Judge Raymond Zondo’s judgment on the highly politicised court case over the 21.4% Sishen iron-ore mining right makes a similar point, potentially opening the door for a clash between the government and the two companies. “Clause 8 [of the converted mining-right document] makes it a conversion of the old-order mining right that the holder should dispose of all minerals or products derived from the exploitation of the mineral at competitive prices or non-export-parity prices,” it said. “If the minerals are sold to an entity … such purchaser must unconditionally undertake in writing to dispose of the minerals and any products produced from the minerals at competitive market prices.”
At first glance the steelmaker appeared the clear victor last Thursday when Zondo ruled that a mining right could not be subdivided or fractionalised under the Mineral and Petroleum Resources Development Act and that Kumba’s subsidiary, the Sishen Iron Ore Company, had full ownership of the right. This left ICT with no claim to the 21.4% right, once held by ArcelorMittal as part of the 2001 unbundling supply agreement. (See “Mining upstart will fight setback”.)
The ruling was interpreted to mean that ArcelorMittal did not have to convert its 21.4% share to a new-order mining right by May 2009 as Sishen Iron Ore already owned 100% and Kumba was not entitled to cancel the cost plus 3% iron-ore supply contract.
Kumba cancelled the contract in February 2010 and renegotiated an interim supply agreement, arguing it no longer had to supply cheap iron ore to ArcelorMittal because the steelmaker had failed to convert its mining right. Peter Leon, head of Africa mining and energy at law firm Webber Wentzel, said: “The judgment doesn’t necessarily engage in a rigorous analysis of the law [but] what is interesting about it is the judge’s observation that the conversion of old-order rights under the Act is not automatic but conditional on satisfying a number of criteria. If any one of these is not met, conversion will simply not happen.”
How things could play out
Scenario one: ArcelorMittal wins the arbitration
If South Africa’s biggest steel producer succeeds in getting the cost plus 3% agreement reinstated, Kumba will still hold 100% of the Sishen mining right and there will be no claw back in terms of reimbursements to ArcelorMittal. It does mean reduced profits — of probably more than R1-billion — for Kumba, though. ArcelorMittal has claim to about six-million tonnes a year of iron ore from Sishen, which had produced 76.7-million tonnes by the end of June.

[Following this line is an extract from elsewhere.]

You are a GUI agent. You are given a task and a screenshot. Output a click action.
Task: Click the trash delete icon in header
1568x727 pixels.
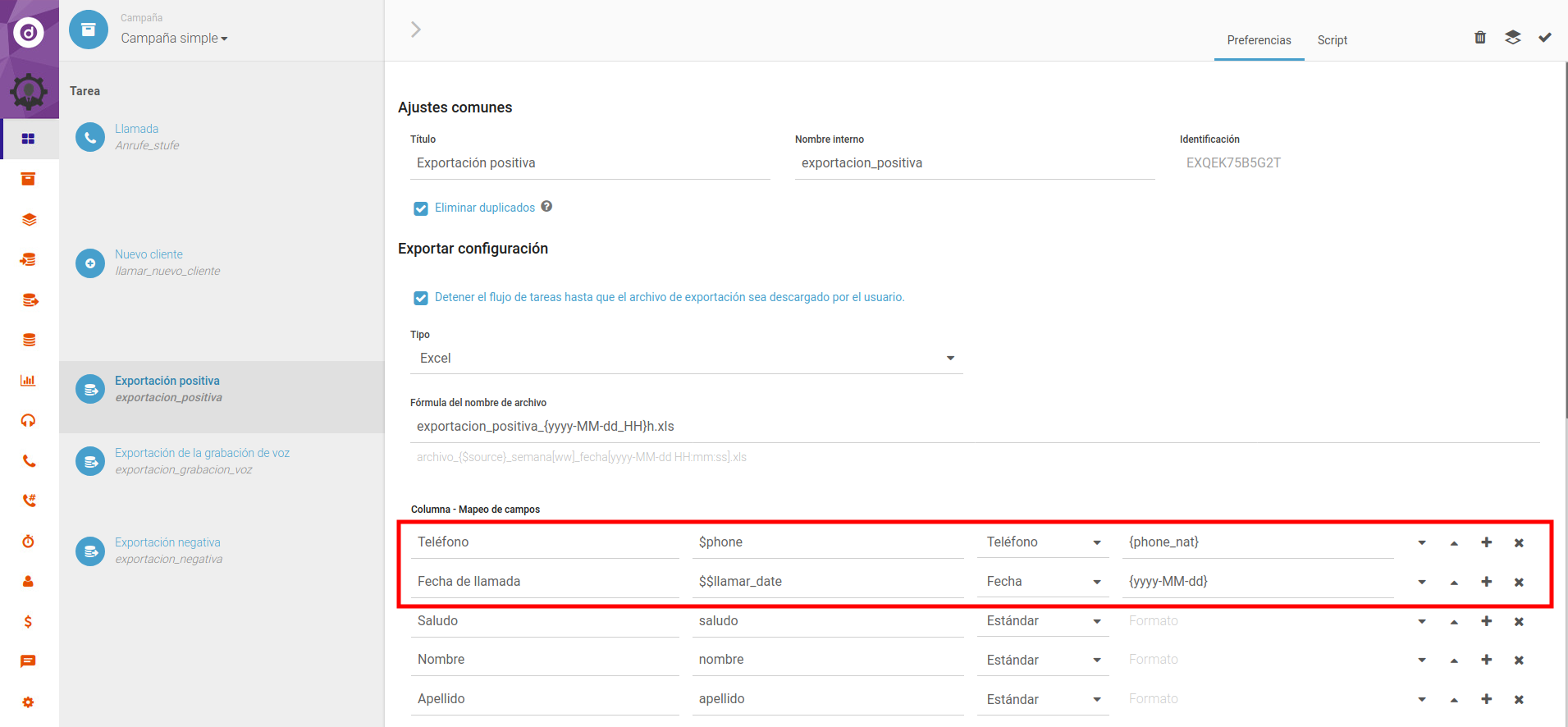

The value of that is probably less than 10% of Kumba’s revenue. Under the cost plus 3% contract, ArcelorMittal was paying about $20 to $30 a tonne for iron ore, whereas the interim supply agreement, effected in February 2010, forces ArcelorMittal to pay $50 a tonne for iron ore for its hi-tech Saldanha steel plant and $70 a tonne for the inland plants in Newcastle, Vanderbijlpark and Vereeniging.
This is still substantially lower than the $130 to $140 a tonne that Kumba fetches on the international export market. The government, however, could step in with legislative interventions to ensure that ArcelorMittal passes on the cheaper “developmental price” of cost plus 3% to local downstream industries using steel.
Scenario two: Kumba wins
If the Anglo American subsidiary triumphs in its bid, it could opt to retain the interim supply agreement, force ArcelorMittal to pay market-related prices, or negotiate something in between. ArcelorMittal, however, could argue, as it has previously, that it cannot survive operationally with those prices and threaten to scale back its operations in South Africa, shed jobs and even shut down its Saldanha plant.
This would suit the government, which would find a buyer for Saldanha and attach price conditions as a way of reining in ArcelorMittal. The government could also intervene on Kumba’s prices domestically by attaching conditions to its mining rights through the Mineral and Petroleum and Resources Development Act.